Task: Pull out the lines between the one holding "Task: Open the Hitpoints heart milestone card" and the one holding "Action: [108, 37]", inclusive, and reproduce them unchanged.

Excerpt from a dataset
--------

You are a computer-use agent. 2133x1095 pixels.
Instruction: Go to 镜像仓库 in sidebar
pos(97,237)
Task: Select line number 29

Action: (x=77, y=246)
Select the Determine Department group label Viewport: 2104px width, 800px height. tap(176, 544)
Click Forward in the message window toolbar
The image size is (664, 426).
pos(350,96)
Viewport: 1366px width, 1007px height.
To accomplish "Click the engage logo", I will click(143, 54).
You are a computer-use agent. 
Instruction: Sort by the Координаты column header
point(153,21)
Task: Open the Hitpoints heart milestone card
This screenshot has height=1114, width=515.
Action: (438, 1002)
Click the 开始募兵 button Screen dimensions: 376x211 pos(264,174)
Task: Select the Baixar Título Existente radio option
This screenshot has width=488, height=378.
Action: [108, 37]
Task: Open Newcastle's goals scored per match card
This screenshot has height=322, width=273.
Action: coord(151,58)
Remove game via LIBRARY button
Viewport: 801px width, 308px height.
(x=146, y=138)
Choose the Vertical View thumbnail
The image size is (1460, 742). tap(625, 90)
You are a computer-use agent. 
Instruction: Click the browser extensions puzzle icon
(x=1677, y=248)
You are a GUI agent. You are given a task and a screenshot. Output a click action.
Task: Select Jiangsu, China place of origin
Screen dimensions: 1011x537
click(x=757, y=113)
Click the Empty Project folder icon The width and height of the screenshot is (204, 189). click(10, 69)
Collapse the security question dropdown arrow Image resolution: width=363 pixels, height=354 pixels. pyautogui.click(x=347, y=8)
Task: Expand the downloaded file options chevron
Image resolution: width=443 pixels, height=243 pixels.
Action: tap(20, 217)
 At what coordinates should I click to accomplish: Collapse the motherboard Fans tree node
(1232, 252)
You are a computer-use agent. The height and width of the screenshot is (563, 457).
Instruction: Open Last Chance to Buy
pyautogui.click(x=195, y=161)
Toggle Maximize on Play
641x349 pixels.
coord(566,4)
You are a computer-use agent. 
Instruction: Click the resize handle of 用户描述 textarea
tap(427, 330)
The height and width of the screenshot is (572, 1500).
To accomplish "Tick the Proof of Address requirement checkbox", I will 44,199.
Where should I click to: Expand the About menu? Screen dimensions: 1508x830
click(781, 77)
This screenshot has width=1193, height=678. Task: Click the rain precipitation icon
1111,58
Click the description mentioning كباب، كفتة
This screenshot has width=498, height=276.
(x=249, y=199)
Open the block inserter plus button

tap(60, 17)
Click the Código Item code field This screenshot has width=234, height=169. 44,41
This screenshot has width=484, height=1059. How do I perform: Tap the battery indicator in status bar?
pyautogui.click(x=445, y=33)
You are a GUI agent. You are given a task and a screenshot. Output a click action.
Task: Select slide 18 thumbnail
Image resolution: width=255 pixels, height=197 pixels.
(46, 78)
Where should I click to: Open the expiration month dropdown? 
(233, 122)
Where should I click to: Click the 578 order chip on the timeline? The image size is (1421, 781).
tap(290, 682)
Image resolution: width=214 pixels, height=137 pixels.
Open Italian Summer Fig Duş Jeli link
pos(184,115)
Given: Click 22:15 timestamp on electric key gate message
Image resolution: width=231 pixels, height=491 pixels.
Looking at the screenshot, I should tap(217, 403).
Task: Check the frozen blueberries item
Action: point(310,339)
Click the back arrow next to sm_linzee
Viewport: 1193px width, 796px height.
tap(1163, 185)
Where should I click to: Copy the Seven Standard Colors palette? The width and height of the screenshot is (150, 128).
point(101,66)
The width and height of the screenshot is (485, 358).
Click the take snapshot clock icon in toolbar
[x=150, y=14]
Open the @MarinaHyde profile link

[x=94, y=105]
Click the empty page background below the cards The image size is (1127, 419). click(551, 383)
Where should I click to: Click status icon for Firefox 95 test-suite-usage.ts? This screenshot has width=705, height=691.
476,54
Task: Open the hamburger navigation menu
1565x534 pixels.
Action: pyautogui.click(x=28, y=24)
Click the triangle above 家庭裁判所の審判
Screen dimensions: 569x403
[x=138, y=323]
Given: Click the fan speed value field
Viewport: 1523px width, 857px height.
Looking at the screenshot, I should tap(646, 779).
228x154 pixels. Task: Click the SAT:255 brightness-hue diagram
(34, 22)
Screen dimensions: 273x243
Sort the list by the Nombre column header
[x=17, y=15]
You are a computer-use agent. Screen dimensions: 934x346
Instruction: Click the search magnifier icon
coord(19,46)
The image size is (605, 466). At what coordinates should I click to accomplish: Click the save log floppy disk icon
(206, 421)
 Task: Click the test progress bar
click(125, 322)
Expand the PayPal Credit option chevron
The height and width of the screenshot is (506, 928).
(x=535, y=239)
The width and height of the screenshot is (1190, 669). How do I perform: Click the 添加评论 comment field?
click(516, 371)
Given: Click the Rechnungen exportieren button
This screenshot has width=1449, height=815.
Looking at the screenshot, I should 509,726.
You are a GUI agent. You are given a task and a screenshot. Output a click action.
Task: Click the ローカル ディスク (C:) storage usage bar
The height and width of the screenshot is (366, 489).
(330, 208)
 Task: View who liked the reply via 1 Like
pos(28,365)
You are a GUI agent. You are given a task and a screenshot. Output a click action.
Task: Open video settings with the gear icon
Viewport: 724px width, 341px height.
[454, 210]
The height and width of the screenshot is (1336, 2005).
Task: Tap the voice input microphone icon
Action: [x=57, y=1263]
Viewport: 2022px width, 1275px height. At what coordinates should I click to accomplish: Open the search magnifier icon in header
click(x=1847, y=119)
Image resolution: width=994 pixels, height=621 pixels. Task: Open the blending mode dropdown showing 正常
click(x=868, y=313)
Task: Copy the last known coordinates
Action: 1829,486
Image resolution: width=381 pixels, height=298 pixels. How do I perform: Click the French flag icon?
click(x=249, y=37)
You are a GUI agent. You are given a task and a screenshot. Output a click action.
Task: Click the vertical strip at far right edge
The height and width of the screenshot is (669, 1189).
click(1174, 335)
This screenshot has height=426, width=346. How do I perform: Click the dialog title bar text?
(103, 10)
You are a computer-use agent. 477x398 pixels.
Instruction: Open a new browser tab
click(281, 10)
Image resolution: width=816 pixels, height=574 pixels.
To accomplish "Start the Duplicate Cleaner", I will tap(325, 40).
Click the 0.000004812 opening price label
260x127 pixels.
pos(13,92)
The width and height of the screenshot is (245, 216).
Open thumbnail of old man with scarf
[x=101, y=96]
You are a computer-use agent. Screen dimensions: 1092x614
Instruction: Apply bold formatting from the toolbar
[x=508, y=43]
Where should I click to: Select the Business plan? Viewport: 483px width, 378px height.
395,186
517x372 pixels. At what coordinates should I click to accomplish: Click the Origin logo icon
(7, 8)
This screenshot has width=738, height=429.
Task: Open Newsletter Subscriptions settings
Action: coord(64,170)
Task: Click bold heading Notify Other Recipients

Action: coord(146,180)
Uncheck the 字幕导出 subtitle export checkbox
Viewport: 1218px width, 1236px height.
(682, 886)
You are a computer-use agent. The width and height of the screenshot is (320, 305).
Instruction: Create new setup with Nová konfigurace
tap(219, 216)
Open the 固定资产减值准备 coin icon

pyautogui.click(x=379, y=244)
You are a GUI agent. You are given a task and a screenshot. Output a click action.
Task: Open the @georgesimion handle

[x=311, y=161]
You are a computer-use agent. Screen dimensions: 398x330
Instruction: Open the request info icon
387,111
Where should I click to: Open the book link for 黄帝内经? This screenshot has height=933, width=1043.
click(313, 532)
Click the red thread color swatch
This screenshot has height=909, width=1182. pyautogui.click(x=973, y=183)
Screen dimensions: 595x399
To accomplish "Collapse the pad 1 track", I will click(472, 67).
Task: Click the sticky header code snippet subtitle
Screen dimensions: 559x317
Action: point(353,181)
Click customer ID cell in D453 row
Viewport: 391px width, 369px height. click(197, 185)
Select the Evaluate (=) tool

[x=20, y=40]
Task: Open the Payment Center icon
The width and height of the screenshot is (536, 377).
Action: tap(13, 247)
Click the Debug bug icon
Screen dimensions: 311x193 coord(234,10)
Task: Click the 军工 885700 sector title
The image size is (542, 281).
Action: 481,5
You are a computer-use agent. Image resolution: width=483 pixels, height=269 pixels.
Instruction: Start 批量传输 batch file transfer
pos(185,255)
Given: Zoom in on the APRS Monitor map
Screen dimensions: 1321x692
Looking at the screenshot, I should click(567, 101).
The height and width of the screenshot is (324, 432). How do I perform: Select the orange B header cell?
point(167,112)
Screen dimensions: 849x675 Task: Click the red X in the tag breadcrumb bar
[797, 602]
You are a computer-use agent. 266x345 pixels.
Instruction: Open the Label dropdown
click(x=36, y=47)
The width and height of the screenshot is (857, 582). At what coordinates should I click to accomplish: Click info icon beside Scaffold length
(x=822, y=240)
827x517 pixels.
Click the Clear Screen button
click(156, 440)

--------

Full answer:
Task: Open the Hitpoints heart milestone card
This screenshot has height=1114, width=515.
Action: (438, 1002)
Click the 开始募兵 button Screen dimensions: 376x211 pos(264,174)
Task: Select the Baixar Título Existente radio option
This screenshot has width=488, height=378.
Action: [108, 37]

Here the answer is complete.